The equipment of a gever shall not be upon a woman, and a gever shall not wear the outer garment of a woman, for toeivah of God, your god, are all who do these things.  (Deuteronomy/Devarim 22:5)

Joan of Arc 15th century CE

Joan of Arc
15th century CE

gever (גֶּבֶר) = an adult man; a man in a position of power; a warrior or soldier.

toeivah (תּוֹעֵבָה) = abhorrent, repugnant, causing visceral disgust; an “abomination”.

A hasty reading of the above verse in this week’s Torah portion, Ki Teitzei (“When you go out”) leads some people to think that God finds cross-dressing abominable.

Last week, in Shoftim: Abominable, I wrote about how attributing toeivah to God anthropomorphizes the One.  The verse in this week’s Torah portion probably means that a faction in 7th-century B.C.E. Judah (when the book of Deuteronomy was probably written) found everyone who did “these things” disgusting, and wanted to reinforce their social norm by attributing that disgust to God.

But does the verse actually prohibit cross-dressing?

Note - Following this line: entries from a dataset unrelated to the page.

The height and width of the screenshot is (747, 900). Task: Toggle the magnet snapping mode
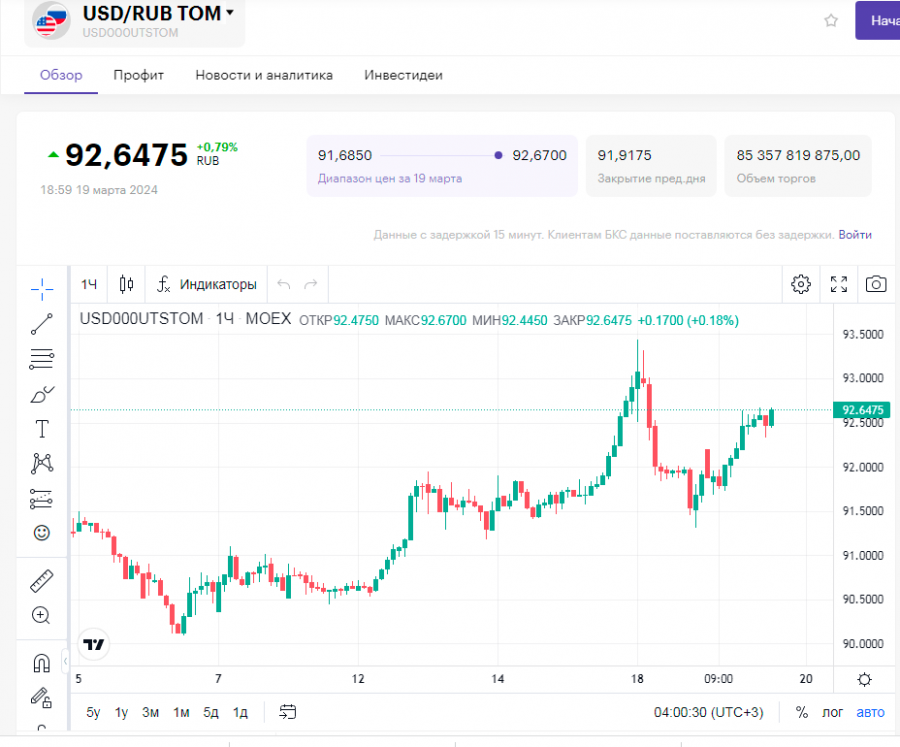pos(42,663)
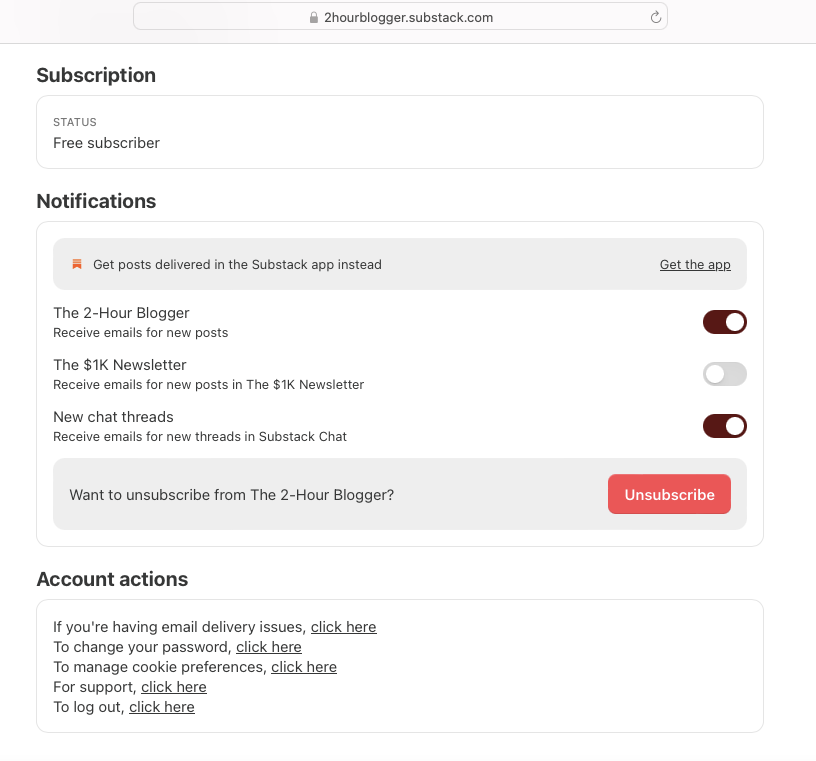Viewport: 816px width, 761px height.
Task: Select the log out click here link
Action: click(x=162, y=707)
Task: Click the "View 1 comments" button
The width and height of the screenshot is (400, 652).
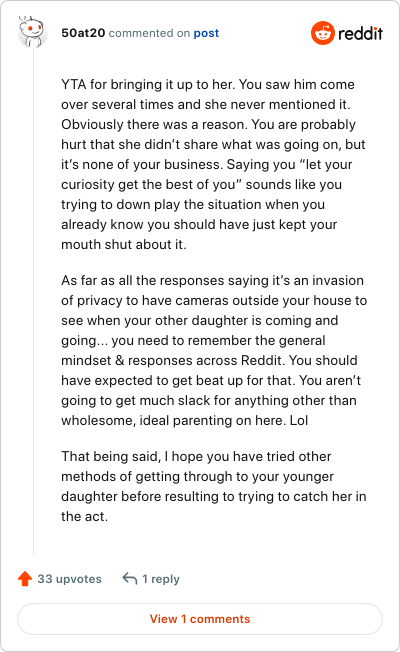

The Babylonian Talmud (Nazir 59a) points out that the purpose of the verse cannot be to teach that men should not dress like women, and vice versa, because mere cross-dressing is not an abomination.  The Talmud offers two other reasons for the verse.  The first is that someone should not cross-dress in order to sneak into a single-sex group in order to seduce someone. According to the Talmud, unauthorized sex is abominable.

Assyrian bronze sickle sword

Assyrian bronze sickle sword

This interpretation fails to account for specific words in the verse in Deuteronomy.  It prohibits a woman from wearing the equipment of a man, not his clothing.  Furthermore, the text uses the word gever, which implies a warrior or a ruler, rather than ish, the common term for any man.  In the Torah, the equipment of a warrior is his sword or his bow and arrows; the equipment of a ruler is his staff.

Ivory cosmetics box from Sidon

Ivory cosmetics box from Sidon

The second Talmudic interpretation, attributed to Rabbi Eliezer ben Yaakov, fits the verse better:   women should not go to war bearing weapons, and men should not use cosmetics to beautify themselves.  This is also the interpretation of Targum Onkelos, the first century C.E. translation of the Torah from Hebrew into Aramaic, which says that men should not beautify their bodies in the manner of women.

In today’s terms, it would be acceptable for a woman to wear pants, but not for her to carry a gun.  A man could wear a skirt (for comfort, not to show off his legs), but he should not wear jewelry or make-up.

The underlying assumptions are that weapons and war are part of a man’s nature, and that personal beautification is part of a woman’s nature.  These assumptions were rarely questioned until the 20th century C.E.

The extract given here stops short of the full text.